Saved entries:
————
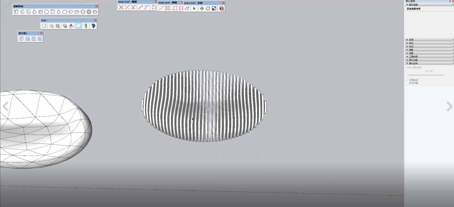The height and width of the screenshot is (207, 454).
Task: Go to previous image with left arrow
Action: [5, 106]

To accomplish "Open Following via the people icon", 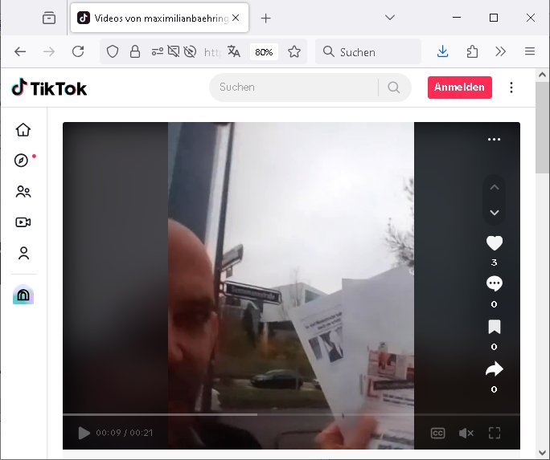I will click(x=23, y=192).
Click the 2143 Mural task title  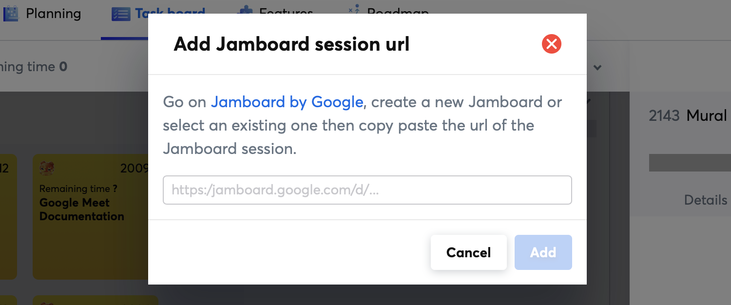(x=688, y=115)

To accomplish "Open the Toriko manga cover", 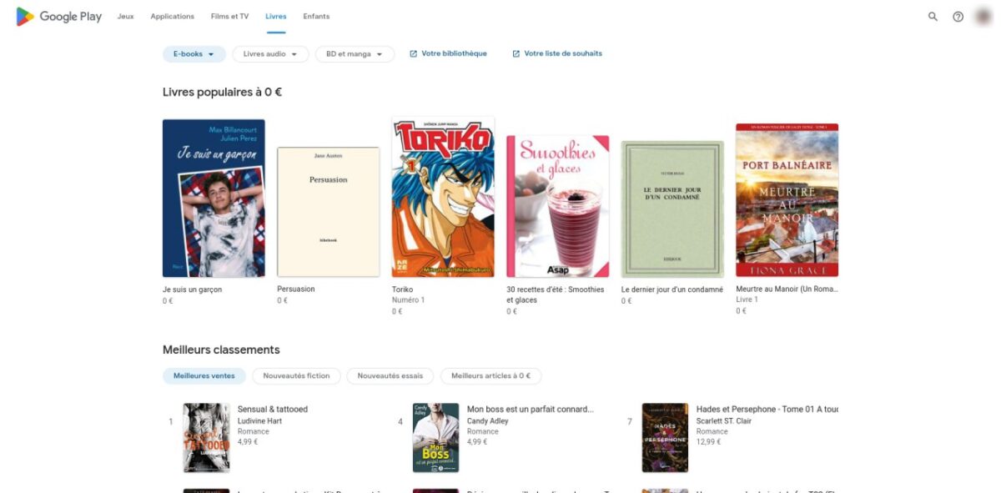I will point(443,197).
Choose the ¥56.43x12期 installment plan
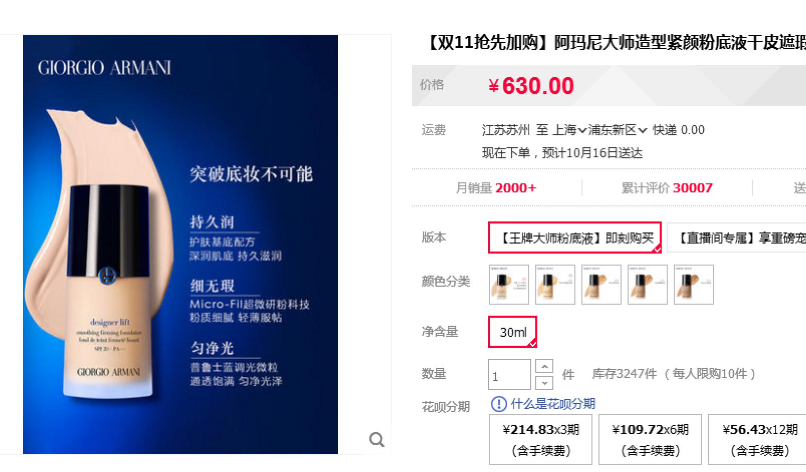Viewport: 806px width, 472px height. click(x=757, y=439)
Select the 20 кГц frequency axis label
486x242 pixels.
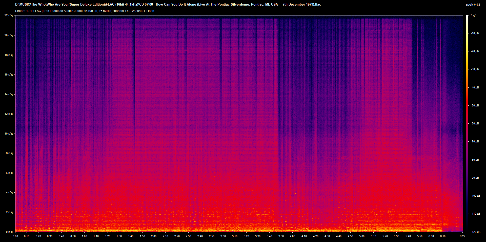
————
### AIM OF THE EXERCISE
Going from the line holding "Choose the ¥56.43x12期 installment plan" to the last line of the data above, reproduce every line exactly, both included, with the pictures omitted.

### ANSWER TO THIS EXERCISE
Choose the ¥56.43x12期 installment plan
Viewport: 806px width, 472px height. click(x=757, y=439)
Select the 20 кГц frequency axis label
486x242 pixels.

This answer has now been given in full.